In questo studio, un team composto da membri dell’Università di Tokyo/Kavli IPMU, dell’Osservatorio Astronomico Nazionale del Giappone e dell’Università dell’Hertfordshire ha adottato un nuovo approccio utilizzando l’intelligenza artificiale per interpretare le abbondanze elementari in oltre 450 stelle estremamente povere di metalli.
La conclusione è stata che il 68% delle stelle estremamente povere di metalli osservate ha un’impronta chimica che è coerente con l’arricchimento di più supernove precedenti.
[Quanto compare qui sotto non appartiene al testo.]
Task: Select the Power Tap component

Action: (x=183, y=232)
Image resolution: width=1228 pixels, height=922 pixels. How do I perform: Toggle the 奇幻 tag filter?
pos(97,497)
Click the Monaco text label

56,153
Affinché i materiali espulsi da più supernove precedenti si mescolino in un’unica stella, le supernove devono essersi verificate nelle immediate vicinanze. Ciò significa che in molti casi le stelle di prima generazione devono essersi formate insieme in ammassi piuttosto che come stelle isolate. Questo offre il primo vincolo quantitativo basato sulle osservazioni per la molteplicità delle prime stelle.
Ora il team spera di applicare questo metodo ai Big Data ottenuti dai programmi di osservazione attuali e futuri, come i dati attesi dal Prime Focus Spectrograph sul Subaru Telescope.
Riferimento: “Machine Learning Detects Multiplicity of the First Stars in Stellar Archaeology Data” di Tilman Hartwig, Miho N. Ishigaki, Chiaki Kobayashi, Nozomu Tominaga e Ken’ichi Nomoto, 22 marzo 2023, The Astrophysical Journal .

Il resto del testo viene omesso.